Detecting an Individual Speaker in an Environment with Multiple Sound Sources Using a Single Microphone System

Sean Curran

Objective

The principle goal of my project is to determine whether a particular speaker is involved in a conversation, having previously learned distinct features of the target speaker's voice. This task may involve learning on multiple levels. The features that identify the speaker must be learned and then the algorithm must learn to detect these features amidst other sounds and voices.

Methods

This problem is related to speaker recognition, a problem for which low-error solutions exist through the use of such methods as Support Vector Machines. However, traditional speaker recognition systems lose their effectiveness in noisy, multi-speaker environments.

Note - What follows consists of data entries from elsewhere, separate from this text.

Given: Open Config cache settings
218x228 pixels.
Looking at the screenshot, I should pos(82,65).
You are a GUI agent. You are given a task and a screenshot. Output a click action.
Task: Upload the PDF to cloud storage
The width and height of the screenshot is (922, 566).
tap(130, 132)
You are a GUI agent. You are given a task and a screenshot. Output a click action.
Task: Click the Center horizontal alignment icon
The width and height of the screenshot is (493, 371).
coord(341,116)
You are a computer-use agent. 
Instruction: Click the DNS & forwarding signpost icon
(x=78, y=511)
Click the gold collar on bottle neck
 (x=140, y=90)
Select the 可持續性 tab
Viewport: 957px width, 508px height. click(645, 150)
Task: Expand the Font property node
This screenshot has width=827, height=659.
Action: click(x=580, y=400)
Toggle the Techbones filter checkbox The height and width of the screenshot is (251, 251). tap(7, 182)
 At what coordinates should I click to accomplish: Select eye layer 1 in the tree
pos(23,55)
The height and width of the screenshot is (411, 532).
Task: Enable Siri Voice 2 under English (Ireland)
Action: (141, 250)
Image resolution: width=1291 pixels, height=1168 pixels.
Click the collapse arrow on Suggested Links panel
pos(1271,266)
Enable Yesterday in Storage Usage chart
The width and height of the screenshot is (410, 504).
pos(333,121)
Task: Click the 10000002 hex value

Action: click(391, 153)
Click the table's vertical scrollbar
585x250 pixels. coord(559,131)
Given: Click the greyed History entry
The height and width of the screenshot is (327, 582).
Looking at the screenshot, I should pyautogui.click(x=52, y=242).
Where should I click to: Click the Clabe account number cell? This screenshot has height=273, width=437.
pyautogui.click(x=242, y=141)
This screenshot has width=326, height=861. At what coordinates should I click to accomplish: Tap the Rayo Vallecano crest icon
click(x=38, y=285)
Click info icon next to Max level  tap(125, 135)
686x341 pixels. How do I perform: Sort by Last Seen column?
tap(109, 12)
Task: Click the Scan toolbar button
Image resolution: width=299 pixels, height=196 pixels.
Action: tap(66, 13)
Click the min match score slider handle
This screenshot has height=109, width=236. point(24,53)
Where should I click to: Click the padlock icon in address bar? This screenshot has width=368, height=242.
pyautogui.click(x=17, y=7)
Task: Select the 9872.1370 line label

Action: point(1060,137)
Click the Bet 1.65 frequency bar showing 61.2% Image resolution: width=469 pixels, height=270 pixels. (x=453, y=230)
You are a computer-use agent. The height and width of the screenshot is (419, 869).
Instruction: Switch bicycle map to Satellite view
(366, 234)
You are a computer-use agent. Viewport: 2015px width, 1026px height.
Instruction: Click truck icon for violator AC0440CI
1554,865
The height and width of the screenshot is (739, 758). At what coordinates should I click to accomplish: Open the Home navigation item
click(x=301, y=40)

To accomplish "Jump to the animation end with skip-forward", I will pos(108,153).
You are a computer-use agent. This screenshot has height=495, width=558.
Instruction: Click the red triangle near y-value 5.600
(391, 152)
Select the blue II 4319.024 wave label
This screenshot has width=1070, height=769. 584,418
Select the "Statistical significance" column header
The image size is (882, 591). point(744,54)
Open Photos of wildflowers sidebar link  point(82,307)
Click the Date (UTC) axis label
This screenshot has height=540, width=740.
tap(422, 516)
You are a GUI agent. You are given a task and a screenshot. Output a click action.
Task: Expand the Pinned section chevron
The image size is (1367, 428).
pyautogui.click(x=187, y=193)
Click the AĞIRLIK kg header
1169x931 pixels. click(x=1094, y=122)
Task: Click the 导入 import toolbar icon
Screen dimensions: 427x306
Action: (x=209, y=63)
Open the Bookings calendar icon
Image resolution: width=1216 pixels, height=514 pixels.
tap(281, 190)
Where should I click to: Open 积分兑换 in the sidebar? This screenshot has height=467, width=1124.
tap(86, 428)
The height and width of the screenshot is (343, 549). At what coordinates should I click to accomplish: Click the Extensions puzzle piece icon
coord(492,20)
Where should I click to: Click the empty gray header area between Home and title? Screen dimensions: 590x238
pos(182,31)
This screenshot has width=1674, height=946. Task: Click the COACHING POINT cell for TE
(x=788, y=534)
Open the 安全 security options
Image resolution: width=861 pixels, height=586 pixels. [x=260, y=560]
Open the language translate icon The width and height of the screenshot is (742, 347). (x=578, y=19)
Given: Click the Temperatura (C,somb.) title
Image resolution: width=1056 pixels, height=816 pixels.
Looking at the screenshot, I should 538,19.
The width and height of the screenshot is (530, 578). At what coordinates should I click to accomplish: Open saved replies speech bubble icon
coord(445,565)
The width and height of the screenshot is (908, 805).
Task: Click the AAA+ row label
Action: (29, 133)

I will initially work with Support Vector Machines because the problem still entails binary classification and SVMs have been succesfully used in the one-source case. My focus will be on adjusting past methods to be more robust in the presence of multiple sound sources. One way in which I will attempt to improve perfomance is by changing the features that are used to distingush different speakers. I will explore the use of common features such as mel-frequency cepstrum cooefficients and also investigate the use of more unusual attributes. Other than SVMs, I intend to look at Artificial Neural Networks and Hidden Markov Models, two other methods that have been succesfully used to attack the speaker recognition problem.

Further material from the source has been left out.